Beginning with the very first line, please reproduce the entries exactly through the line containing "You are a computer-use agent. Screen dimensions: 590x614".

BEGIN Exercise data

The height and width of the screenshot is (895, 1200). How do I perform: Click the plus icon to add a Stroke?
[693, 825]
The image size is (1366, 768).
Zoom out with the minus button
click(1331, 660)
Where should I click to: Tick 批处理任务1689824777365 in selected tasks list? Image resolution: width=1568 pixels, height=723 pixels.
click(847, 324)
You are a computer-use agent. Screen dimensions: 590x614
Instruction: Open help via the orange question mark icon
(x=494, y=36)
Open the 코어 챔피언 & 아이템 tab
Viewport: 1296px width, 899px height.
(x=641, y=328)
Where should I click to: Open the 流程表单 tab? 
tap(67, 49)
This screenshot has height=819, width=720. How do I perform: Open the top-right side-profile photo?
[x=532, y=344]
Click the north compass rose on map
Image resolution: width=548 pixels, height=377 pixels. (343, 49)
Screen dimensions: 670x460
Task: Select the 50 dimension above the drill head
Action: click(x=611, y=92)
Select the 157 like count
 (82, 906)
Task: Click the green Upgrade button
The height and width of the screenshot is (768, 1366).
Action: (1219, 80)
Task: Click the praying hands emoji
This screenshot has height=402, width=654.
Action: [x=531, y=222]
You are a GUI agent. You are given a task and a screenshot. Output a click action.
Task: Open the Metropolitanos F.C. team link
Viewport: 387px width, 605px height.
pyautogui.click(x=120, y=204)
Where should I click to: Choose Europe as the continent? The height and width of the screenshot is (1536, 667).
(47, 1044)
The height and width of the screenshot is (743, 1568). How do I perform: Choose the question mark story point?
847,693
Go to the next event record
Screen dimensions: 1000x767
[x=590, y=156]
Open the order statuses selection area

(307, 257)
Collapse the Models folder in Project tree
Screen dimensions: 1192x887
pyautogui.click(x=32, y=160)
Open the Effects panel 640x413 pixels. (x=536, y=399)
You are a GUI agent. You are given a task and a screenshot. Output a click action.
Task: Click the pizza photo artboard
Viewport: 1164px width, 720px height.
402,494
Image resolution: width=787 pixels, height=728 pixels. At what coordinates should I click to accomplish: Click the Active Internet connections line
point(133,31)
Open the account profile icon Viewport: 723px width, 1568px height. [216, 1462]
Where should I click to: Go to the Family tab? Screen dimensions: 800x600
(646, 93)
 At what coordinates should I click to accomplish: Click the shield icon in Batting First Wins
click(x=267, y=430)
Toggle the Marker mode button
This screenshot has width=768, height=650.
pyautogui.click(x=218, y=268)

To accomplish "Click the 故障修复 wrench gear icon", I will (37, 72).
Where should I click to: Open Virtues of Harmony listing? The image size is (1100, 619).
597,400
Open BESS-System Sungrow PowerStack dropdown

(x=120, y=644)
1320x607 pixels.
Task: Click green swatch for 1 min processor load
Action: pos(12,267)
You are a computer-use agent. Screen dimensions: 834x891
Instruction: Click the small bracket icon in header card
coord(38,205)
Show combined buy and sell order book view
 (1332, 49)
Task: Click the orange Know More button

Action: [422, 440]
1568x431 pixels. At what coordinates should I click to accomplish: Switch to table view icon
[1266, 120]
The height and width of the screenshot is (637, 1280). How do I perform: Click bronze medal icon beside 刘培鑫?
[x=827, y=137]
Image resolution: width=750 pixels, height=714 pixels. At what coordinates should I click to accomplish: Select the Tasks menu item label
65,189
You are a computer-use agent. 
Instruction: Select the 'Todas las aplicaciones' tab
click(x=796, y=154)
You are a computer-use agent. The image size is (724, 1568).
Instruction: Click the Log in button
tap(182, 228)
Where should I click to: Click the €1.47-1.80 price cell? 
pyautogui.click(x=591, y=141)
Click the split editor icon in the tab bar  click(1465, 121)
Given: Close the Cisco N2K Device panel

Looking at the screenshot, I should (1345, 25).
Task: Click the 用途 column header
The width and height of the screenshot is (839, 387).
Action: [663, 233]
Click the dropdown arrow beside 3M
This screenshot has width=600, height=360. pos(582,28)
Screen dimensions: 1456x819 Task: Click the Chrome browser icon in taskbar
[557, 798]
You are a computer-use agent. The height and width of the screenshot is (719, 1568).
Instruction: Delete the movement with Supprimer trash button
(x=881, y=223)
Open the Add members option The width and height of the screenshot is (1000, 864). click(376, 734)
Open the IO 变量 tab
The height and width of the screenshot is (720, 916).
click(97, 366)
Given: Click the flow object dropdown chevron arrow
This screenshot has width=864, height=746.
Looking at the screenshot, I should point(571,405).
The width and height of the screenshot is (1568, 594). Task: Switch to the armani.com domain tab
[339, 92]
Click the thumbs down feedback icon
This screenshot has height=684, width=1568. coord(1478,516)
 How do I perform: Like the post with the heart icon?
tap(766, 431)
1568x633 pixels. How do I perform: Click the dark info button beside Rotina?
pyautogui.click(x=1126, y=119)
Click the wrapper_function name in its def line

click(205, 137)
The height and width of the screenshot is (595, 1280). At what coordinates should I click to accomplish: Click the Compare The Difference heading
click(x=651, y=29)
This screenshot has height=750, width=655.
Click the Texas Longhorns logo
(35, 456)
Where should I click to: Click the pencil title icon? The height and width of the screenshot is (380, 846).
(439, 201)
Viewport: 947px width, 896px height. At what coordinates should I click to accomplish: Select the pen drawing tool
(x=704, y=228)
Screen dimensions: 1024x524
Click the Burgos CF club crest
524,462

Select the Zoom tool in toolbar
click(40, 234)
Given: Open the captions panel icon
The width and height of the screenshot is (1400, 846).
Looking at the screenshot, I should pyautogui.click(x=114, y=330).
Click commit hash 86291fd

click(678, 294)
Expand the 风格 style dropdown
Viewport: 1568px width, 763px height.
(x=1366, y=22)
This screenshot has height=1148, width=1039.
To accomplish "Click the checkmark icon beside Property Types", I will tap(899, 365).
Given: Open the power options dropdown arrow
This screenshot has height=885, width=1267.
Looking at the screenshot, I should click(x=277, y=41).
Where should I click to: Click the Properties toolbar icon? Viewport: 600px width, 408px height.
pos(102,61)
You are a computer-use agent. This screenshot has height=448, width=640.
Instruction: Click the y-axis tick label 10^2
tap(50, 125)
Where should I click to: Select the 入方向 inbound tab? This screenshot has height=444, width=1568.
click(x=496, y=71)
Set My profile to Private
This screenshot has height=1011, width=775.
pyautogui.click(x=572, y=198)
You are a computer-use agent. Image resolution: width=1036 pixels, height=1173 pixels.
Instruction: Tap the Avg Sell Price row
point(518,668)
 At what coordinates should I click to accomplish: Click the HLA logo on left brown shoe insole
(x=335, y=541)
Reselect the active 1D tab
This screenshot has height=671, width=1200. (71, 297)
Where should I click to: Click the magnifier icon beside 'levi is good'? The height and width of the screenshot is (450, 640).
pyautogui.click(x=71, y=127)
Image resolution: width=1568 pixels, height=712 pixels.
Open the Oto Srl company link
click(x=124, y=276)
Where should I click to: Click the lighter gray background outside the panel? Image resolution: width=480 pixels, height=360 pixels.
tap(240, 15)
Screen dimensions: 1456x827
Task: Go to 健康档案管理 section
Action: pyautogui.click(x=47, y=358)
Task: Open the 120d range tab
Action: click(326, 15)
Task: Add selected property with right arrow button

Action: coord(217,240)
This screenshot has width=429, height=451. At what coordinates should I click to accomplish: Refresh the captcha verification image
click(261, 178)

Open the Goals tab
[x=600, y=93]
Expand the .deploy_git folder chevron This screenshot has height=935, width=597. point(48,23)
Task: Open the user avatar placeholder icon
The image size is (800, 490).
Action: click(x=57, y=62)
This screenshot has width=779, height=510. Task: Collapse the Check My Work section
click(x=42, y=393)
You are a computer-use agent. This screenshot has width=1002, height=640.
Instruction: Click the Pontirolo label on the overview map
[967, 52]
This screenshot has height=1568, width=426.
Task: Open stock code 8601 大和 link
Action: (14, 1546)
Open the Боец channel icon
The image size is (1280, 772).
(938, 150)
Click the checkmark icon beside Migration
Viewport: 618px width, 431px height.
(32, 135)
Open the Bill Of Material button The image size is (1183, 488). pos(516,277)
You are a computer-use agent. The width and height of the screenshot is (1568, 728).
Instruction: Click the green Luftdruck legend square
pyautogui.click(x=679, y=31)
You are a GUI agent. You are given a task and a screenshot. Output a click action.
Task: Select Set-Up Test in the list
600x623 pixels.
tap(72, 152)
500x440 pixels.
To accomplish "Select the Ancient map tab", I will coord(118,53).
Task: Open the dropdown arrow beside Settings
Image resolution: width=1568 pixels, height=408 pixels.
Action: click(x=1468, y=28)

END Exercise data

Response area:
The height and width of the screenshot is (895, 1200). How do I perform: Click the plus icon to add a Stroke?
[693, 825]
The image size is (1366, 768).
Zoom out with the minus button
click(1331, 660)
Where should I click to: Tick 批处理任务1689824777365 in selected tasks list? Image resolution: width=1568 pixels, height=723 pixels.
click(847, 324)
You are a computer-use agent. Screen dimensions: 590x614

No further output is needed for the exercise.